◆ Work instruction
A verbatim copy of the data below is the required output.

[Saved data entries]
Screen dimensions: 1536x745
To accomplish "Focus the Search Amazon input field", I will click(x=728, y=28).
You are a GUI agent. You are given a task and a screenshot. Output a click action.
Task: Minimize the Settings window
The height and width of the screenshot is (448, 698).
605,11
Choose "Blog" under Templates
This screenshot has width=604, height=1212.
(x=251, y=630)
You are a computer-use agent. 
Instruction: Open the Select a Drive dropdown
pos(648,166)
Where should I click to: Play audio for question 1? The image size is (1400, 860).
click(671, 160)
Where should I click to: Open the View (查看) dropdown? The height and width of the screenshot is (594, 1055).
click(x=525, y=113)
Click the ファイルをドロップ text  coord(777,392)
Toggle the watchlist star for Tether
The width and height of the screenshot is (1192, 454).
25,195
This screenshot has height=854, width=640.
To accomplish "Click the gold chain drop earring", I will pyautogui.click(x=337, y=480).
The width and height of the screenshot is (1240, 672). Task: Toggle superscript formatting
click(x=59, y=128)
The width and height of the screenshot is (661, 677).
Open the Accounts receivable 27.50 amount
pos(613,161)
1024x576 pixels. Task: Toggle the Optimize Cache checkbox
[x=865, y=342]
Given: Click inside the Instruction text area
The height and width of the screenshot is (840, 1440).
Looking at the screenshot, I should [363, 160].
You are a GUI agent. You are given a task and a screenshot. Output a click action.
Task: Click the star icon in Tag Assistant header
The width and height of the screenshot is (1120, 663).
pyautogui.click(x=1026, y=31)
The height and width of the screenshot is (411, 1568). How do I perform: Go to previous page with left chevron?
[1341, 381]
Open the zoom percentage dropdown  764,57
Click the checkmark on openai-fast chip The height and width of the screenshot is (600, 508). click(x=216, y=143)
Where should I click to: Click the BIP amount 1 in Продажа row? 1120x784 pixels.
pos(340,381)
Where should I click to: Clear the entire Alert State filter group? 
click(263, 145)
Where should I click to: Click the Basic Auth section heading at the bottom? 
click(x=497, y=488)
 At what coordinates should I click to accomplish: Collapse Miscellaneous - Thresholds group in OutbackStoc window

◆ Response to the task
Screen dimensions: 1536x745
To accomplish "Focus the Search Amazon input field", I will click(x=728, y=28).
You are a GUI agent. You are given a task and a screenshot. Output a click action.
Task: Minimize the Settings window
The height and width of the screenshot is (448, 698).
605,11
Choose "Blog" under Templates
This screenshot has width=604, height=1212.
(x=251, y=630)
You are a computer-use agent. 
Instruction: Open the Select a Drive dropdown
pos(648,166)
Where should I click to: Play audio for question 1? The image size is (1400, 860).
click(671, 160)
Where should I click to: Open the View (查看) dropdown? The height and width of the screenshot is (594, 1055).
click(x=525, y=113)
Click the ファイルをドロップ text  coord(777,392)
Toggle the watchlist star for Tether
The width and height of the screenshot is (1192, 454).
25,195
This screenshot has height=854, width=640.
To accomplish "Click the gold chain drop earring", I will pyautogui.click(x=337, y=480).
The width and height of the screenshot is (1240, 672). Task: Toggle superscript formatting
click(x=59, y=128)
The width and height of the screenshot is (661, 677).
Open the Accounts receivable 27.50 amount
pos(613,161)
1024x576 pixels. Task: Toggle the Optimize Cache checkbox
[x=865, y=342]
Given: Click inside the Instruction text area
The height and width of the screenshot is (840, 1440).
Looking at the screenshot, I should [363, 160].
You are a GUI agent. You are given a task and a screenshot. Output a click action.
Task: Click the star icon in Tag Assistant header
The width and height of the screenshot is (1120, 663).
pyautogui.click(x=1026, y=31)
The height and width of the screenshot is (411, 1568). How do I perform: Go to previous page with left chevron?
[1341, 381]
Open the zoom percentage dropdown  764,57
Click the checkmark on openai-fast chip The height and width of the screenshot is (600, 508). click(x=216, y=143)
Where should I click to: Click the BIP amount 1 in Продажа row? 1120x784 pixels.
pos(340,381)
Where should I click to: Clear the entire Alert State filter group? 
click(263, 145)
Where should I click to: Click the Basic Auth section heading at the bottom? 
click(x=497, y=488)
 At what coordinates should I click to accomplish: Collapse Miscellaneous - Thresholds group in OutbackStoc window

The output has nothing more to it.